Description of the task
Every line of the entries below from the one containing "You are a computer-use agent." to the one containing "Click the ペアレンタル コントロール person-lock icon", both ends included, must be written out exactly. No other line belongs in the answer.

Data extracts
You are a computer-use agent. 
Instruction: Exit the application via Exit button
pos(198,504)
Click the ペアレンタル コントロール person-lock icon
---
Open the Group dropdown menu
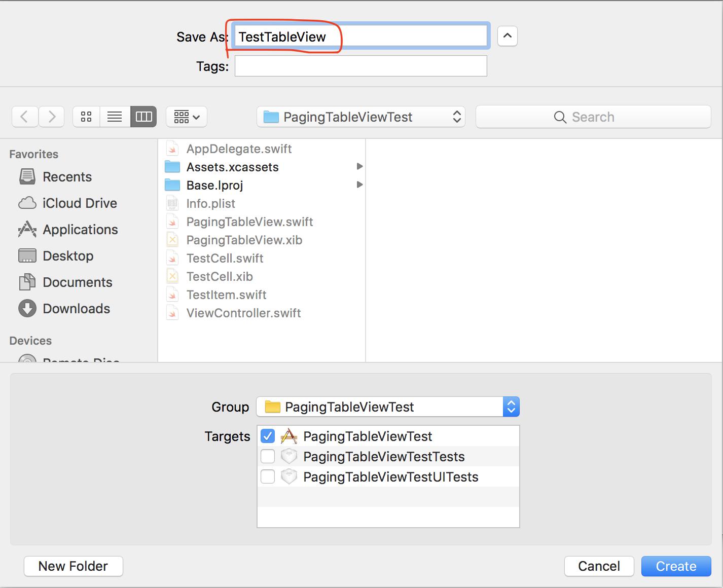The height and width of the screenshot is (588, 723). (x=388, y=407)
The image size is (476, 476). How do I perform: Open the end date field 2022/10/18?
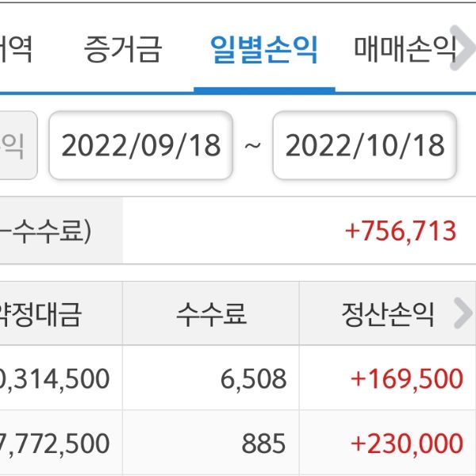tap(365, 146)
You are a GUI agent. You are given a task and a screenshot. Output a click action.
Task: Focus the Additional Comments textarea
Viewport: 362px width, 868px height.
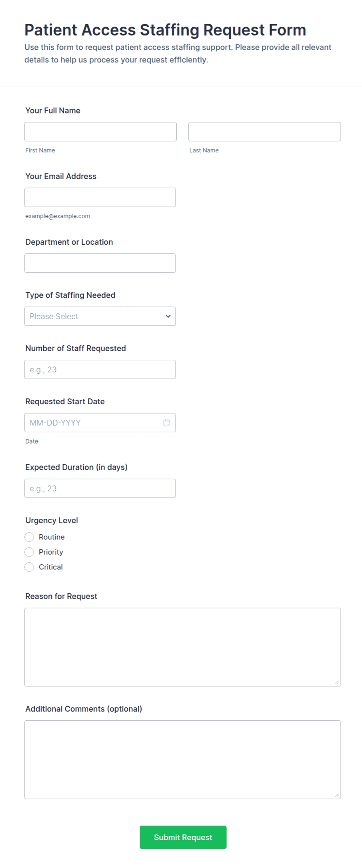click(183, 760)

Answer space
You are a computer-use agent. 
Instruction: Exit the application via Exit button
pos(198,504)
Click the ペアレンタル コントロール person-lock icon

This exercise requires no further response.